Могут сказать, что человек не может и не обязан знать всего. Это, конечно, верно, но при том непременном условии, что он не будет писать о том, что ему неведомо. Если ты чего-то не знаешь, не пытайся этому учить.

А если берешься, то посмотри соответствующую литературу. Но наш автор пишет по принципу: слышал звон, да не знаю, где он. Зачем терять время на уточнения — оно, как известно, деньги. А народ у нас глуп – все сожрет. Так рассуждает не только автор, но и издатели, и работники Министерства общего и профессионального образования РФ, рекомендовавшие ее в качестве учебного пособия для школ. А почему в таком случае не похалтурить? И автор халтурит. Отсюда и необычайная неряшливость в формулировках, которая совершенно недопустима, особенно в учебных пособиях.

Автор, например, определяет цивилизацию как «следующую за варварством ступень культуры, которая приучает человека к плановым, упорядоченным, совместным действиям с себе подобными, что создает важнейшую предпосылку культуры» (с. 28). Определение цивилизации более чем нелепое.

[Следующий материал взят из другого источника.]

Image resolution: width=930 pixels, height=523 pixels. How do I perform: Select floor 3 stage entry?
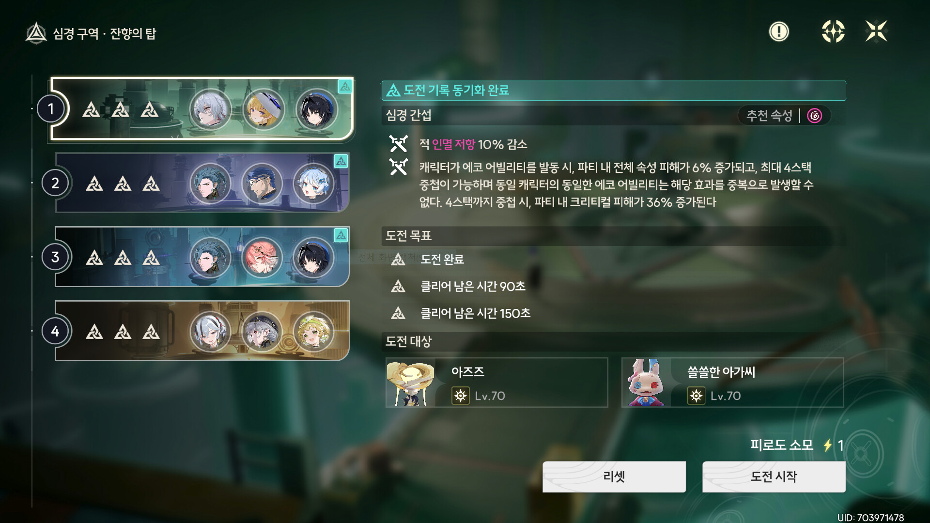tap(202, 257)
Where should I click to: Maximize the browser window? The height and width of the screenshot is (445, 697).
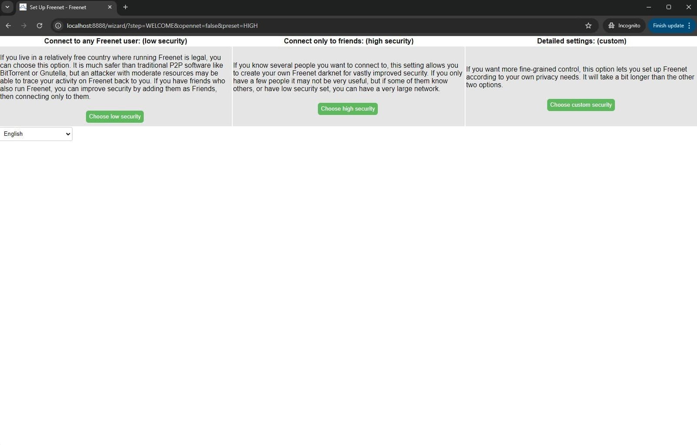[x=669, y=7]
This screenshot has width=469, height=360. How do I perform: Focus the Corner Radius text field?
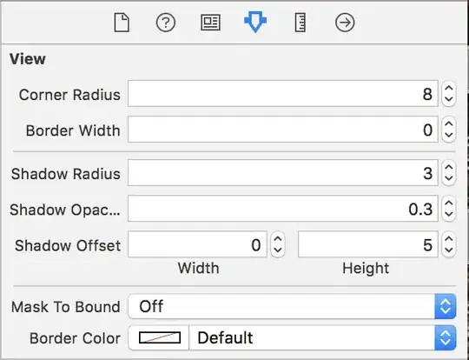tap(283, 93)
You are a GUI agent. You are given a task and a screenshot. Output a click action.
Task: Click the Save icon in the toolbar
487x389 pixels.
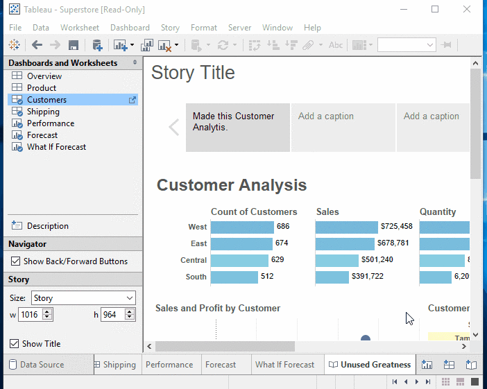click(x=74, y=45)

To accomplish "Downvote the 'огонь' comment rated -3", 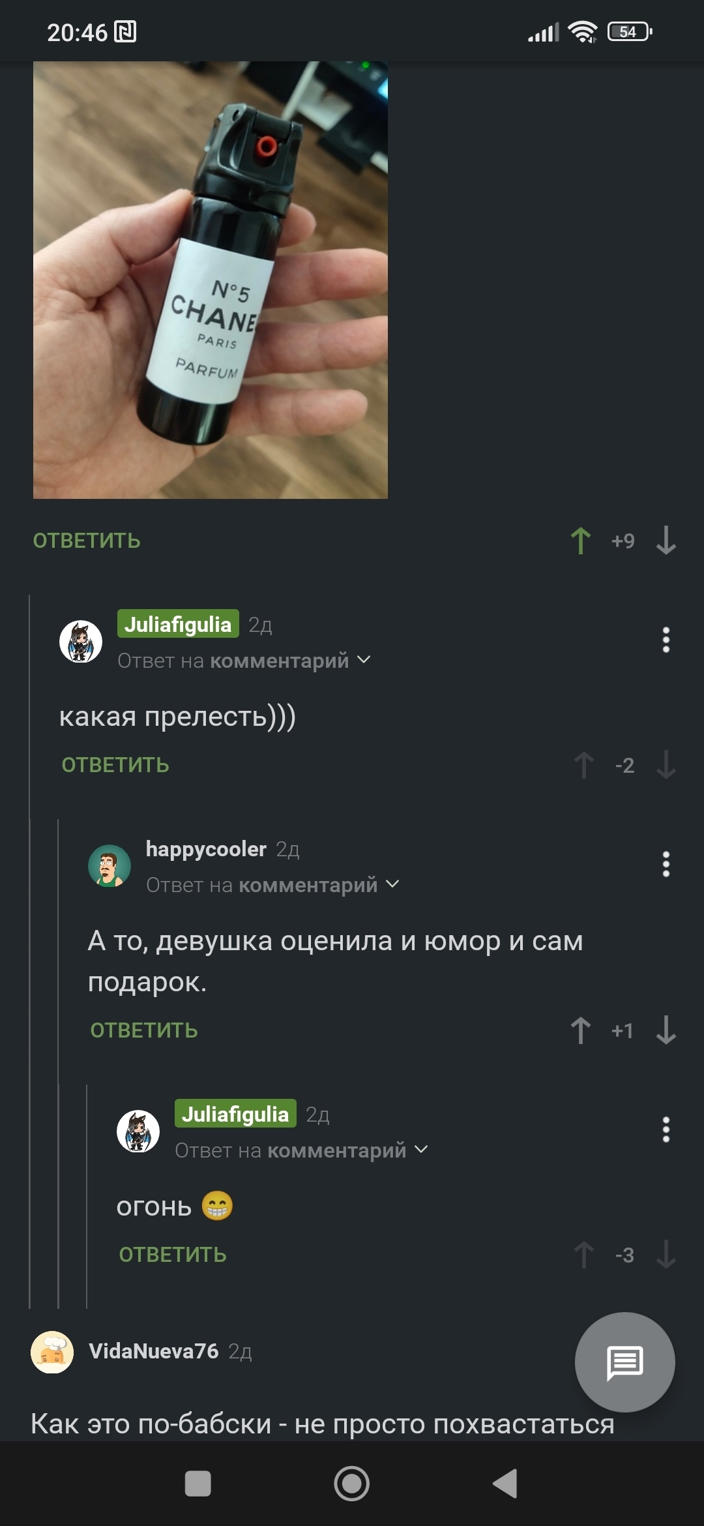I will (x=666, y=1255).
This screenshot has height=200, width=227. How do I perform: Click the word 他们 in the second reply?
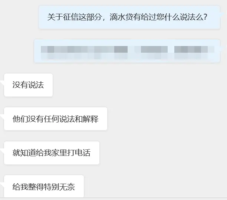tap(20, 119)
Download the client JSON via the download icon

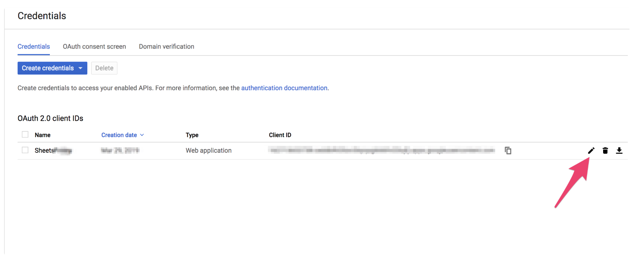tap(619, 151)
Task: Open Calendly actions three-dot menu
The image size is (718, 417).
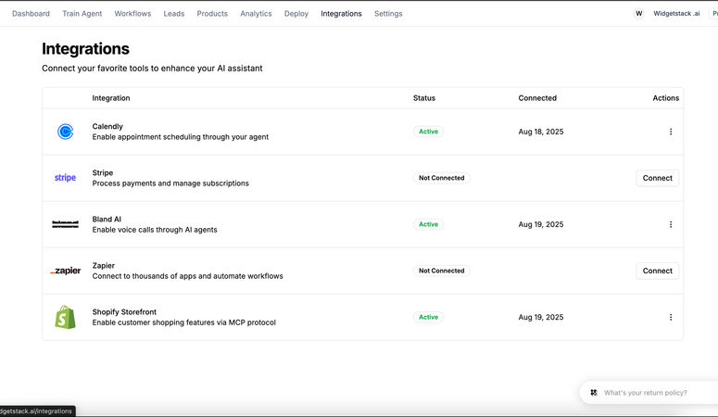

Но особо поражает, что автор одновременно объявляет цивилизацию и предпосылкой культуры (т. е. тем, без чего культуры нет), и следующей после варварства ступенью культуры. Выходит, что была культура до культуры. Автор с возмущением пишет об укоренившейся у нас мысли, что наука и демократия родились на Западе (с. 32). А разве это не так? Именно так, что в отношении науки признает и автор (с. 44). Вслед за рассказом о смерти Сократа автор пишет, что в это время Афины «все еще властвуют над всей Грецией» (с. 110–111). Афины никогда не господствовали над всей Грецией, у них всегда был грозный соперник – Спарта. А за пять лет до смерти Сократа они потерпели поражение в Пелопоннесской войне и капитулировали перед Спартой. На с. 6 автор утверждает, что натурфилософия началась тогда, когда философы начали обоготворять, одухотворять природу. Однако буквально тут же говорится, что были и такие натурфилософы, которые скептически относились к идее бога. Добавим, что многие натурфилософы были открытыми атеистами.

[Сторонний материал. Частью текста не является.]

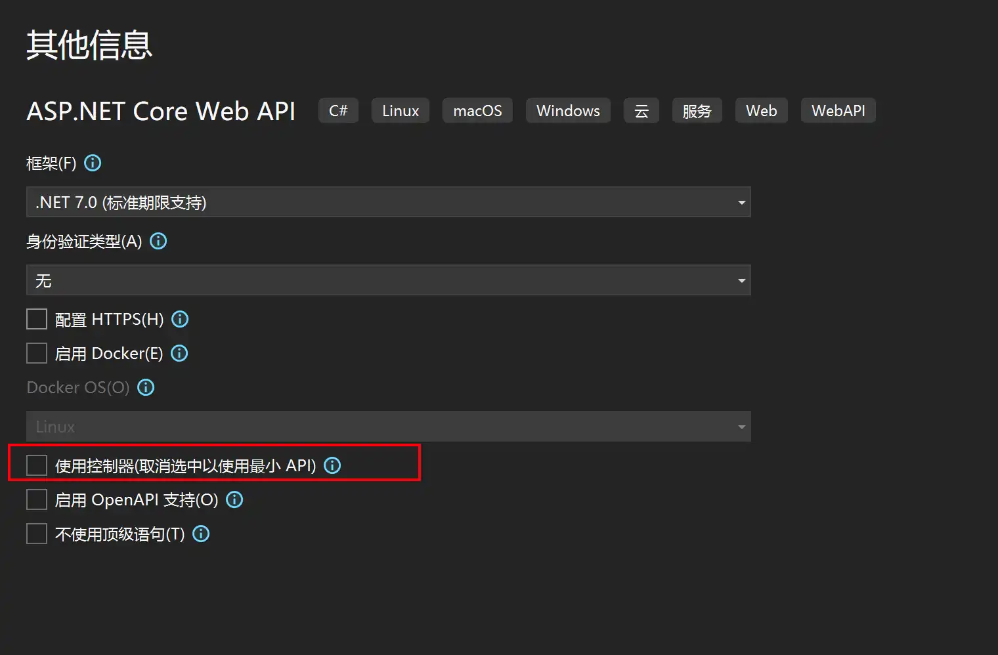This screenshot has height=655, width=998.
Task: Check 不使用顶级语句(T) checkbox
Action: [x=37, y=534]
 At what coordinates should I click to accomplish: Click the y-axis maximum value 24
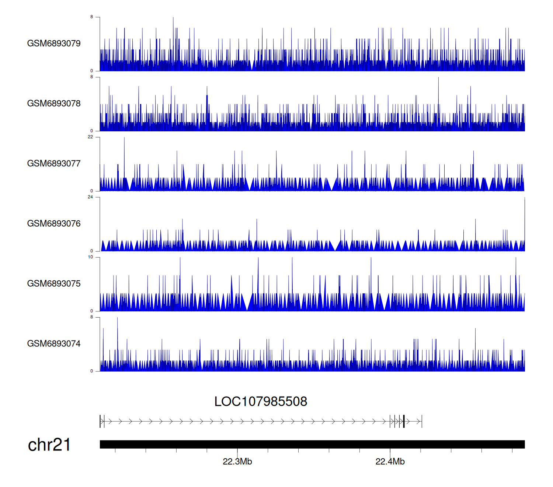90,197
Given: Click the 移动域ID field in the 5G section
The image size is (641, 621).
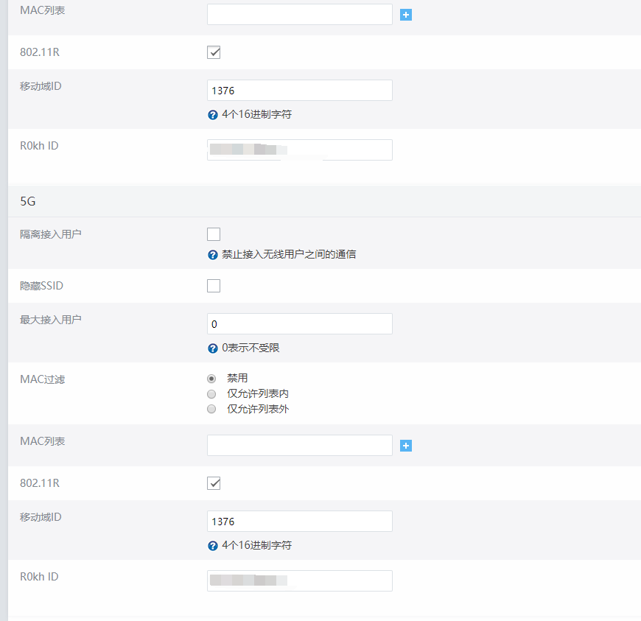Looking at the screenshot, I should click(x=299, y=522).
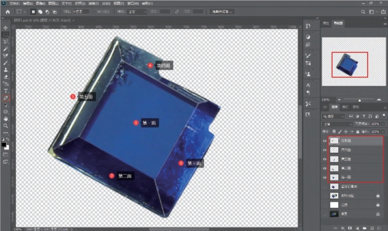Click the fx layer style icon
The height and width of the screenshot is (231, 388).
[343, 228]
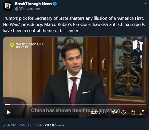Click the tweet text about Secretary of State
Image resolution: width=149 pixels, height=130 pixels.
pyautogui.click(x=74, y=24)
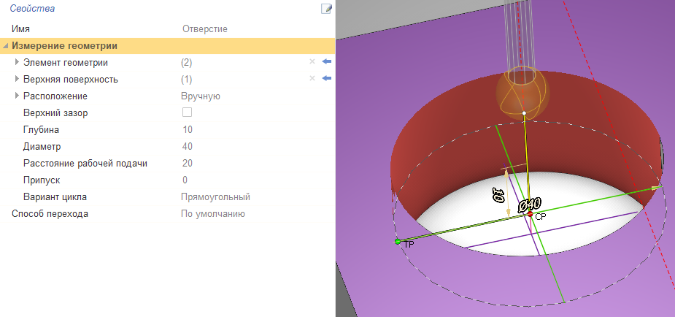Expand the Верхняя поверхность row
675x317 pixels.
coord(18,80)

«Ганди заложил основы политики ненасилия... Британская корона была вынуждена по достоинству оценить такую последовательно проведенную позицию и предоставить свободу Индии» (с. 364). Невозможно, конечно, отрицать значение М. Ганди в борьбе за достижение независимости Индии. Но англичане ушли из этой страны вовсе не потому, что прониклись духом уважения к пропагандируемой им идее ненасилия. Начиная с 1945 г. вся Индия бурлила: забастовки, демонстрации, а местами и вооруженные восстания. В начале 1946 г. произошли массовые антианглийские выступления в армии, флоте и авиации. Высшей точкой революционного подъема было восстание военных моряков в Бомбее (18–23 февраля), которое было поддержано почти всеми кораблями военно-морских сил в других портах Индии, а также всеобщей забастовкой солидарности рабочих Бомбея. У колонизаторов был выбор: либо согласиться на предоставление независимости Индии, либо быть вышвырнутыми из нее в результате грандиозного революционного взрыва.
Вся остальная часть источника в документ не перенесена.